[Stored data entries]
········

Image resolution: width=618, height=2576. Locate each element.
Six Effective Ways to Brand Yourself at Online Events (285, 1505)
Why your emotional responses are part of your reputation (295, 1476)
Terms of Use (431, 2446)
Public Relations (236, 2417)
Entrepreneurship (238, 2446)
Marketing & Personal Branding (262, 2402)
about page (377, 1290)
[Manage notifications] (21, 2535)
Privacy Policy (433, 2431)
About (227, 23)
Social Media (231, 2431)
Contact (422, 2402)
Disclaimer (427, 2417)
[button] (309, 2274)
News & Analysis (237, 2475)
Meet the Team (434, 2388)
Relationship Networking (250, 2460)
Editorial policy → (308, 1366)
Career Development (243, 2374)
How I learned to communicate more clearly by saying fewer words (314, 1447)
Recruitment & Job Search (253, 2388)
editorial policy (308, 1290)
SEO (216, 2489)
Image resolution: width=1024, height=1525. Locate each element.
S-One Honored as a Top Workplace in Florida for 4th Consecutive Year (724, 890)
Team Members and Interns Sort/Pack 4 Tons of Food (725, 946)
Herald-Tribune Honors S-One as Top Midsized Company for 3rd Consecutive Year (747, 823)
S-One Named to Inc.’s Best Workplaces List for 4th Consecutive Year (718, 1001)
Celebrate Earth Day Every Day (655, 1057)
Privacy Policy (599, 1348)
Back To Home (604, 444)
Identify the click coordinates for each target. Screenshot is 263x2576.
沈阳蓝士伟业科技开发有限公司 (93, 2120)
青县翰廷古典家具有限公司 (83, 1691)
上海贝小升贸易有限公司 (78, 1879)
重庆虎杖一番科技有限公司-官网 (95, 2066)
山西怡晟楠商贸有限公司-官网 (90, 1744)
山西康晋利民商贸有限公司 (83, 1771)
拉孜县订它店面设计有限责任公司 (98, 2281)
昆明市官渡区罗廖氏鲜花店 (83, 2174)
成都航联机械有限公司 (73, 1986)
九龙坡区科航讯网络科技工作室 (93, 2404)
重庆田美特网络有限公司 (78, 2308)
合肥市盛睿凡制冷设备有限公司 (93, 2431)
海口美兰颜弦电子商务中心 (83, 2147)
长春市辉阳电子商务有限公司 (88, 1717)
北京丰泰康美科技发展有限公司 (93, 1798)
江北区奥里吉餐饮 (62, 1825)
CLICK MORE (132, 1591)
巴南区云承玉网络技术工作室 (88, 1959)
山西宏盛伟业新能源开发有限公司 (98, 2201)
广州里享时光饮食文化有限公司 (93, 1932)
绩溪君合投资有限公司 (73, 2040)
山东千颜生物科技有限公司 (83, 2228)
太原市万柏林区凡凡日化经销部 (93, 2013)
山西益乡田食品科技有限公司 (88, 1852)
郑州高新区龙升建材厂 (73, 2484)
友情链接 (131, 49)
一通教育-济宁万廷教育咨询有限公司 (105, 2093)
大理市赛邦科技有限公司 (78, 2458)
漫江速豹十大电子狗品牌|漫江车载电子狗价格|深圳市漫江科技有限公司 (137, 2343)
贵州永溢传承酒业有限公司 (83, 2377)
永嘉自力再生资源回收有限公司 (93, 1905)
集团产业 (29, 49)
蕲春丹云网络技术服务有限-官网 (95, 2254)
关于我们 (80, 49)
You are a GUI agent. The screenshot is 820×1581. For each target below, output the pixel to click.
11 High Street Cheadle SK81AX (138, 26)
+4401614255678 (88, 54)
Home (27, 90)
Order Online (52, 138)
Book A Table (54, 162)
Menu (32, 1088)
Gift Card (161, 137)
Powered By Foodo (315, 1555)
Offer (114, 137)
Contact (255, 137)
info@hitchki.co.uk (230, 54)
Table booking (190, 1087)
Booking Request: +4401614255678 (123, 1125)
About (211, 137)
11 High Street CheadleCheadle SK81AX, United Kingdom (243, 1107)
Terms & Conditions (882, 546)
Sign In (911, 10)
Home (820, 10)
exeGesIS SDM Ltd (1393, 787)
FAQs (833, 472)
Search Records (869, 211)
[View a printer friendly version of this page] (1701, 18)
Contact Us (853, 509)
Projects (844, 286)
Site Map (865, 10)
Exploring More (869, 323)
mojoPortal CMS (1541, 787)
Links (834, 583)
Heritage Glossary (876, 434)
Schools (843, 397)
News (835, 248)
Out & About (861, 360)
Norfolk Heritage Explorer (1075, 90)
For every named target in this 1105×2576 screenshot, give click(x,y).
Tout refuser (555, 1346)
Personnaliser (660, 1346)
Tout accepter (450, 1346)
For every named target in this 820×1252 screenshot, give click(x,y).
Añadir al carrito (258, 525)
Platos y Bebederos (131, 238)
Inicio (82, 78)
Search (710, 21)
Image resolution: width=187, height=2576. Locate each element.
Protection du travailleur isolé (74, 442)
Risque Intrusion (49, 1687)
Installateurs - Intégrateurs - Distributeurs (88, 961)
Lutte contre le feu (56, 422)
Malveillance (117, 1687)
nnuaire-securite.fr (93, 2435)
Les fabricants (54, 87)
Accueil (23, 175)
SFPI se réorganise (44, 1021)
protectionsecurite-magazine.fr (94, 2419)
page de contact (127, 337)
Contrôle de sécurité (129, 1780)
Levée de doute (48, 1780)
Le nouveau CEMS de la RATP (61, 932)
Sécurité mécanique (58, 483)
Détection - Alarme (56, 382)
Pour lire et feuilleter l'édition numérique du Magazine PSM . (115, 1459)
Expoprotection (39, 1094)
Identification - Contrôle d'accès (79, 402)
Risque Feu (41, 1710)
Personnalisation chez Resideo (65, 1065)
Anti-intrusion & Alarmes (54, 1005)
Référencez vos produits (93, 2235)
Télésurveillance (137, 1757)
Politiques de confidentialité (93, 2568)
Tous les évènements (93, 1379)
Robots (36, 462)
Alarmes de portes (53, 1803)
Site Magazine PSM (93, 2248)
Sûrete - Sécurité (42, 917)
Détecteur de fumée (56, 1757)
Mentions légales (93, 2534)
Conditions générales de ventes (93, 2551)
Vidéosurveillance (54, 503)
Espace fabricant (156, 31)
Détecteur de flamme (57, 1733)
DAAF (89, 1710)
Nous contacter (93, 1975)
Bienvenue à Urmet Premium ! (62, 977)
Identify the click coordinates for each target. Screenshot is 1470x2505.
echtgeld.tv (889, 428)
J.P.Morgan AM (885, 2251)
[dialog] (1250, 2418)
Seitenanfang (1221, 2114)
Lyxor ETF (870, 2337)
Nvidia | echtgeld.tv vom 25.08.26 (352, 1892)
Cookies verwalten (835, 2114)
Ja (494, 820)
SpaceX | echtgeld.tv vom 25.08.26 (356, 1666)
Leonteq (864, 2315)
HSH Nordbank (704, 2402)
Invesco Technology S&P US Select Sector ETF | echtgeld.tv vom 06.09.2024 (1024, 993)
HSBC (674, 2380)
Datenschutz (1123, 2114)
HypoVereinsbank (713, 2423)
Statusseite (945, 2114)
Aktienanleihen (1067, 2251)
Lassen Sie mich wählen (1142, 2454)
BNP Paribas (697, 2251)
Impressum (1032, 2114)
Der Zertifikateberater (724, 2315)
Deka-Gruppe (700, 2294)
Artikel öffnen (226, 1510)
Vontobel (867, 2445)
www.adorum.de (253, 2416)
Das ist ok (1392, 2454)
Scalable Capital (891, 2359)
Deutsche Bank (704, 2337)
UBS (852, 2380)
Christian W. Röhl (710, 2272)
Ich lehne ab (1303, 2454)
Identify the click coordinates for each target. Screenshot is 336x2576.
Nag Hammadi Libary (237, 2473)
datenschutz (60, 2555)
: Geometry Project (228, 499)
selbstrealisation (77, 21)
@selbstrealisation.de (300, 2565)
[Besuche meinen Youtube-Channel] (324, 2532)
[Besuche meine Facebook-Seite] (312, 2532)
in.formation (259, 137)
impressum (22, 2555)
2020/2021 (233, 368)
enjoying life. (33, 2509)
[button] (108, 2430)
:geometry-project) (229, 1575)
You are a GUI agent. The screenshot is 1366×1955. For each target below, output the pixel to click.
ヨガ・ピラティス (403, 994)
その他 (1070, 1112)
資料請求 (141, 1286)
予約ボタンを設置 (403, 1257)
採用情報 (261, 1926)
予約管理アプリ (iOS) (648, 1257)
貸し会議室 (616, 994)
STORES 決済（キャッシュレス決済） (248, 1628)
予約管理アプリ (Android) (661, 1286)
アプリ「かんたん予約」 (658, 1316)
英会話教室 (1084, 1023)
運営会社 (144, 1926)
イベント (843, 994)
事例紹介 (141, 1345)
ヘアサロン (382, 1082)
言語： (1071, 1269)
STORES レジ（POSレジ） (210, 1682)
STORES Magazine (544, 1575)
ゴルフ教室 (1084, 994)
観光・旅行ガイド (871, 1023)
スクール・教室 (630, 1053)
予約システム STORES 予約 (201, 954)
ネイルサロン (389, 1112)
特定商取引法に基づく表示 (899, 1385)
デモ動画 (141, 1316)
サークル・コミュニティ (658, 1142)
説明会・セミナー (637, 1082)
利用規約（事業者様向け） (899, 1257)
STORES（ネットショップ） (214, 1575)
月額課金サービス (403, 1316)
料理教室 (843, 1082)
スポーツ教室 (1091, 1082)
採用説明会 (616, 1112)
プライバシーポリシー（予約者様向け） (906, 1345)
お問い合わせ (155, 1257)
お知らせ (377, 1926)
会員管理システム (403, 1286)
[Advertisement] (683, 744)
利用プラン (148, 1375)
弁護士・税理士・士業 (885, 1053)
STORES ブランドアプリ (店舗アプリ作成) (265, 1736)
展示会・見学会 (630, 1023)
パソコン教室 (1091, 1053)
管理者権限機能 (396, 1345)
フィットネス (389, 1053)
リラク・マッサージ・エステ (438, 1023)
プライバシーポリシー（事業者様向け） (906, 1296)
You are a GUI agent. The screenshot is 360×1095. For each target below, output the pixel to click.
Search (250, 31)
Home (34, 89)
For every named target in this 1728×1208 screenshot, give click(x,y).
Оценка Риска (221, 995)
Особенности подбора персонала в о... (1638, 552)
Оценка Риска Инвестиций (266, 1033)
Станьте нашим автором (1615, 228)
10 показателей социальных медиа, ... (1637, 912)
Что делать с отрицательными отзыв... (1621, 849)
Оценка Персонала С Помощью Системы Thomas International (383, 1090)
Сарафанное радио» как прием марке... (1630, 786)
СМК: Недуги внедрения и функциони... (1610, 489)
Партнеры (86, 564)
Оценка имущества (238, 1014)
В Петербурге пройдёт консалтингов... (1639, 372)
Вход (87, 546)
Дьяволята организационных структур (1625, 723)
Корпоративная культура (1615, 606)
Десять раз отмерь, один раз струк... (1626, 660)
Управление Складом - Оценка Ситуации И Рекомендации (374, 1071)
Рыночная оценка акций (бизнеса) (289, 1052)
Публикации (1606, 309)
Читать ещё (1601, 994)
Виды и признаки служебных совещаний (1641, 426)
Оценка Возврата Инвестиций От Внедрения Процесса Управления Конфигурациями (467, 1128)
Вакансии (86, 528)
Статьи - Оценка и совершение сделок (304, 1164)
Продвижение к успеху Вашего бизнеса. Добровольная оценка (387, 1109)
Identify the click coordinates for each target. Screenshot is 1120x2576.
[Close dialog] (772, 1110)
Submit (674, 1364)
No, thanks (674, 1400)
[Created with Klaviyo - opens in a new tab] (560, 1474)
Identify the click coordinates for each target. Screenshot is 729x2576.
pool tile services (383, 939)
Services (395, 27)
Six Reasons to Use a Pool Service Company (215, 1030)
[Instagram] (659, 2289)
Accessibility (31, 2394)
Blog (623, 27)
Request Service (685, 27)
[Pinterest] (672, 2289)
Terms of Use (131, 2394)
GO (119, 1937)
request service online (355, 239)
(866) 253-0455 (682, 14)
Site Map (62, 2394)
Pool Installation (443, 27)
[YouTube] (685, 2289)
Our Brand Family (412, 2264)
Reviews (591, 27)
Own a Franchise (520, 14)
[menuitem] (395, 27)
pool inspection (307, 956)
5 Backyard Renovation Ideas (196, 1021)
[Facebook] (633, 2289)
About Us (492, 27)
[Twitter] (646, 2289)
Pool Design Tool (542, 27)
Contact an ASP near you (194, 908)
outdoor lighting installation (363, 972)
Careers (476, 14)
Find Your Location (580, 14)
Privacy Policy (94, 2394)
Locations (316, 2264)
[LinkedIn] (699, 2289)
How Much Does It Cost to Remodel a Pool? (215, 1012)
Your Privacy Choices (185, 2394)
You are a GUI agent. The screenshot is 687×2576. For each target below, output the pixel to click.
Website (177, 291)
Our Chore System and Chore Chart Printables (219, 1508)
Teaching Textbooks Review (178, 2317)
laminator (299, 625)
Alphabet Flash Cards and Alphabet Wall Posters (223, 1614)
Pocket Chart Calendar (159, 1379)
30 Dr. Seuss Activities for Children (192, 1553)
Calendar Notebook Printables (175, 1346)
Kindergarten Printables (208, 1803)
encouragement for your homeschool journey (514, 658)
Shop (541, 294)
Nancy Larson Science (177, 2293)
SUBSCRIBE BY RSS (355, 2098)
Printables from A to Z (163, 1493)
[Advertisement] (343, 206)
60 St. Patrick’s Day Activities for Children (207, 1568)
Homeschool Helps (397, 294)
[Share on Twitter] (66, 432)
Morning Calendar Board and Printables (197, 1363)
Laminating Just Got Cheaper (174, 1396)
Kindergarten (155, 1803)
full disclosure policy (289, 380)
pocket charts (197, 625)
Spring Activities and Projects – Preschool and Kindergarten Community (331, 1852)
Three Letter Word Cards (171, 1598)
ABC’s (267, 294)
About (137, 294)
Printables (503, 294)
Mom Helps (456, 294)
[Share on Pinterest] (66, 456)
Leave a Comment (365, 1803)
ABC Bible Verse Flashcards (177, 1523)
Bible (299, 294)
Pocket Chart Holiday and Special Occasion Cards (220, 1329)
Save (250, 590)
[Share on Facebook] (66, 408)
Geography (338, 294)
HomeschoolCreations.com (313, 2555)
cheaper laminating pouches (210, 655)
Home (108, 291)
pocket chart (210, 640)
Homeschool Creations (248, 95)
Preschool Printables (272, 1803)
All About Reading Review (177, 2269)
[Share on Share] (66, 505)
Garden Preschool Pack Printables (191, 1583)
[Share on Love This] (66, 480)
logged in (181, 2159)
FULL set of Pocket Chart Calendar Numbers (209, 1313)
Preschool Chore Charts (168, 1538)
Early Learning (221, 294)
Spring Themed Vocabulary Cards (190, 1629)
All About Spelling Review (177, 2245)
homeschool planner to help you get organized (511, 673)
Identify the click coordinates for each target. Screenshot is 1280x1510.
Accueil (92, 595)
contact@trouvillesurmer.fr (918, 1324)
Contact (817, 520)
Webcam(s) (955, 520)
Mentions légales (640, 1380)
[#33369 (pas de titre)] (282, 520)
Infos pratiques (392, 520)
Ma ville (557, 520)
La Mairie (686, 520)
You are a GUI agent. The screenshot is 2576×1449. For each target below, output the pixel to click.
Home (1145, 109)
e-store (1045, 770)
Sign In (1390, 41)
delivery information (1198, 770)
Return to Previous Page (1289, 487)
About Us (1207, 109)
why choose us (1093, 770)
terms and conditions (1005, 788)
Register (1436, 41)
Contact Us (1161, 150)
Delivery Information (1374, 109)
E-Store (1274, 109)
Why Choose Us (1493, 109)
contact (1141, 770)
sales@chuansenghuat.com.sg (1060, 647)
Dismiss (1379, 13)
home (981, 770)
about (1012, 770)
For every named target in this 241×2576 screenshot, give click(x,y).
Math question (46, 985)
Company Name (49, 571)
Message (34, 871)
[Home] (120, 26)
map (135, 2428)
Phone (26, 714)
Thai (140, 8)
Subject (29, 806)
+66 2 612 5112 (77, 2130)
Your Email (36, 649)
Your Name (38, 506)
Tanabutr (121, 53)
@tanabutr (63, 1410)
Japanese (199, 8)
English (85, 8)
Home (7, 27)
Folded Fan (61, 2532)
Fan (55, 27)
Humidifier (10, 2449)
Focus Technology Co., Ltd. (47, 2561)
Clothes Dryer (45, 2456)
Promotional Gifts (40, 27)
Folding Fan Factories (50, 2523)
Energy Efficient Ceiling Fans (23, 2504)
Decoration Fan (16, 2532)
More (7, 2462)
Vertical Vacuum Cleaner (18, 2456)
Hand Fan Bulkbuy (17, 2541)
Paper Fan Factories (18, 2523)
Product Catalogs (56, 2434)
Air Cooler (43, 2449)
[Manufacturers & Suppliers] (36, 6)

········

### Task to complete
Every line in the data that holds the string "Activities" should be returned.

### Output
30 Dr. Seuss Activities for Children (192, 1553)
60 St. Patrick’s Day Activities for Children (207, 1568)
Spring Activities and Projects – Preschool and Kindergarten Community (331, 1852)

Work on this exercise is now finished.